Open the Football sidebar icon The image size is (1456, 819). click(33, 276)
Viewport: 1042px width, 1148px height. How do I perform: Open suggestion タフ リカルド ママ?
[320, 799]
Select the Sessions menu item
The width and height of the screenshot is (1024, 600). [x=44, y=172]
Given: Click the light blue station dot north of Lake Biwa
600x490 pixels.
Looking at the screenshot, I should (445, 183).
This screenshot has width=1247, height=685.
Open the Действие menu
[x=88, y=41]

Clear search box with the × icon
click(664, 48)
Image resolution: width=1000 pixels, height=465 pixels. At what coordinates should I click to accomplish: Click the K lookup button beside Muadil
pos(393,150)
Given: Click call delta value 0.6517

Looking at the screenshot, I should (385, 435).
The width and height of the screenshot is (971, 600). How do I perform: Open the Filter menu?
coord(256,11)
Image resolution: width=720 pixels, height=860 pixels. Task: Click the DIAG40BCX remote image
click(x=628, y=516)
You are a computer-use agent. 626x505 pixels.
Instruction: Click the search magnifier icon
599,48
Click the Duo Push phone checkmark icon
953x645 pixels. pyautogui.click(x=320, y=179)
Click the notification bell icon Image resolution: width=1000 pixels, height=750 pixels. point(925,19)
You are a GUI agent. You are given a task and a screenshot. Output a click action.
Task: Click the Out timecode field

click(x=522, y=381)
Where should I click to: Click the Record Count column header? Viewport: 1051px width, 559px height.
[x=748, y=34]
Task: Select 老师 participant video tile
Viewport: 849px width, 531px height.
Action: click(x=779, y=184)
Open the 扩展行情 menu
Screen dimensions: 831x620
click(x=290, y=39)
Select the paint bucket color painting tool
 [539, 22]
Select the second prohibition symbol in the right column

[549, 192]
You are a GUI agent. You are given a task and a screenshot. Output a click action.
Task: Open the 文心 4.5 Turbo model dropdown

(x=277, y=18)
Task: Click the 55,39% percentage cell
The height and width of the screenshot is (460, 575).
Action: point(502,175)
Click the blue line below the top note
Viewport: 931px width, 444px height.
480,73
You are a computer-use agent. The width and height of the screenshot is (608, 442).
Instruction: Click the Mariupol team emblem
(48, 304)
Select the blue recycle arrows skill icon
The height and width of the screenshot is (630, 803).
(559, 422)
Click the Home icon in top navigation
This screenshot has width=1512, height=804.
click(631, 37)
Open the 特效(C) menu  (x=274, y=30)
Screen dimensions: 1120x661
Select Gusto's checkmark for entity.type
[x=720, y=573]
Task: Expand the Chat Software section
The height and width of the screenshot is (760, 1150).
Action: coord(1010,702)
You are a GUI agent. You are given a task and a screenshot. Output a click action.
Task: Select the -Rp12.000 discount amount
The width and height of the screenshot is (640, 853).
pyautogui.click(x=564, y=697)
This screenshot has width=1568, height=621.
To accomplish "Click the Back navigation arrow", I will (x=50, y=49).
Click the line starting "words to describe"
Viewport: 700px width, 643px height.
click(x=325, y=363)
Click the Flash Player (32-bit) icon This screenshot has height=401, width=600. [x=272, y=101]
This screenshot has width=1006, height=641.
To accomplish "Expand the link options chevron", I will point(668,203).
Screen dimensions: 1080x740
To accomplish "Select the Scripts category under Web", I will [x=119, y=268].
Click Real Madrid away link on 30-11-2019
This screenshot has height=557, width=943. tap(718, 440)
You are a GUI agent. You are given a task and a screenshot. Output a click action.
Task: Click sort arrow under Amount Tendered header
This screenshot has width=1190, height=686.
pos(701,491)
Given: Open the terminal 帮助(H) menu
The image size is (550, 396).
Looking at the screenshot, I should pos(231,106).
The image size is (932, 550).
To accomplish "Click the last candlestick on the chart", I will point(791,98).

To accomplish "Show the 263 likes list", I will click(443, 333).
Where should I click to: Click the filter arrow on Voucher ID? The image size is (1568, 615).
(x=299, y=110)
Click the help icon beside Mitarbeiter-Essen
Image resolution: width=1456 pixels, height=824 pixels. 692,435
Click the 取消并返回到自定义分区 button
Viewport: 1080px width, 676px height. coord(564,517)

# [Exercise aim]
Give every entry again, character for character.

# [The answer]
Open the Football sidebar icon The image size is (1456, 819). click(33, 276)
Viewport: 1042px width, 1148px height. How do I perform: Open suggestion タフ リカルド ママ?
[320, 799]
Select the Sessions menu item
The width and height of the screenshot is (1024, 600). [x=44, y=172]
Given: Click the light blue station dot north of Lake Biwa
600x490 pixels.
Looking at the screenshot, I should (445, 183).
This screenshot has width=1247, height=685.
Open the Действие menu
[x=88, y=41]

Clear search box with the × icon
click(664, 48)
Image resolution: width=1000 pixels, height=465 pixels. At what coordinates should I click to accomplish: Click the K lookup button beside Muadil
pos(393,150)
Given: Click call delta value 0.6517

Looking at the screenshot, I should (385, 435).
The width and height of the screenshot is (971, 600). How do I perform: Open the Filter menu?
coord(256,11)
Image resolution: width=720 pixels, height=860 pixels. Task: Click the DIAG40BCX remote image
click(x=628, y=516)
You are a computer-use agent. 626x505 pixels.
Instruction: Click the search magnifier icon
599,48
Click the Duo Push phone checkmark icon
953x645 pixels. pyautogui.click(x=320, y=179)
Click the notification bell icon Image resolution: width=1000 pixels, height=750 pixels. point(925,19)
You are a GUI agent. You are given a task and a screenshot. Output a click action.
Task: Click the Out timecode field

click(x=522, y=381)
Where should I click to: Click the Record Count column header? Viewport: 1051px width, 559px height.
[x=748, y=34]
Task: Select 老师 participant video tile
Viewport: 849px width, 531px height.
Action: click(x=779, y=184)
Open the 扩展行情 menu
Screen dimensions: 831x620
click(x=290, y=39)
Select the paint bucket color painting tool
 [539, 22]
Select the second prohibition symbol in the right column

[549, 192]
You are a GUI agent. You are given a task and a screenshot. Output a click action.
Task: Open the 文心 4.5 Turbo model dropdown

(x=277, y=18)
Task: Click the 55,39% percentage cell
The height and width of the screenshot is (460, 575).
Action: point(502,175)
Click the blue line below the top note
Viewport: 931px width, 444px height.
480,73
You are a computer-use agent. The width and height of the screenshot is (608, 442).
Instruction: Click the Mariupol team emblem
(48, 304)
Select the blue recycle arrows skill icon
The height and width of the screenshot is (630, 803).
(559, 422)
Click the Home icon in top navigation
This screenshot has width=1512, height=804.
click(631, 37)
Open the 特效(C) menu  (x=274, y=30)
Screen dimensions: 1120x661
Select Gusto's checkmark for entity.type
[x=720, y=573]
Task: Expand the Chat Software section
The height and width of the screenshot is (760, 1150).
Action: coord(1010,702)
You are a GUI agent. You are given a task and a screenshot. Output a click action.
Task: Select the -Rp12.000 discount amount
The width and height of the screenshot is (640, 853).
pyautogui.click(x=564, y=697)
This screenshot has width=1568, height=621.
To accomplish "Click the Back navigation arrow", I will (x=50, y=49).
Click the line starting "words to describe"
Viewport: 700px width, 643px height.
click(x=325, y=363)
Click the Flash Player (32-bit) icon This screenshot has height=401, width=600. [x=272, y=101]
This screenshot has width=1006, height=641.
To accomplish "Expand the link options chevron", I will point(668,203).
Screen dimensions: 1080x740
To accomplish "Select the Scripts category under Web", I will [x=119, y=268].
Click Real Madrid away link on 30-11-2019
This screenshot has height=557, width=943. tap(718, 440)
You are a GUI agent. You are given a task and a screenshot. Output a click action.
Task: Click sort arrow under Amount Tendered header
This screenshot has width=1190, height=686.
pos(701,491)
Given: Open the terminal 帮助(H) menu
The image size is (550, 396).
Looking at the screenshot, I should pos(231,106).
The image size is (932, 550).
To accomplish "Click the last candlestick on the chart", I will point(791,98).

To accomplish "Show the 263 likes list", I will click(443, 333).
Where should I click to: Click the filter arrow on Voucher ID? The image size is (1568, 615).
(x=299, y=110)
Click the help icon beside Mitarbeiter-Essen
Image resolution: width=1456 pixels, height=824 pixels. 692,435
Click the 取消并返回到自定义分区 button
Viewport: 1080px width, 676px height. coord(564,517)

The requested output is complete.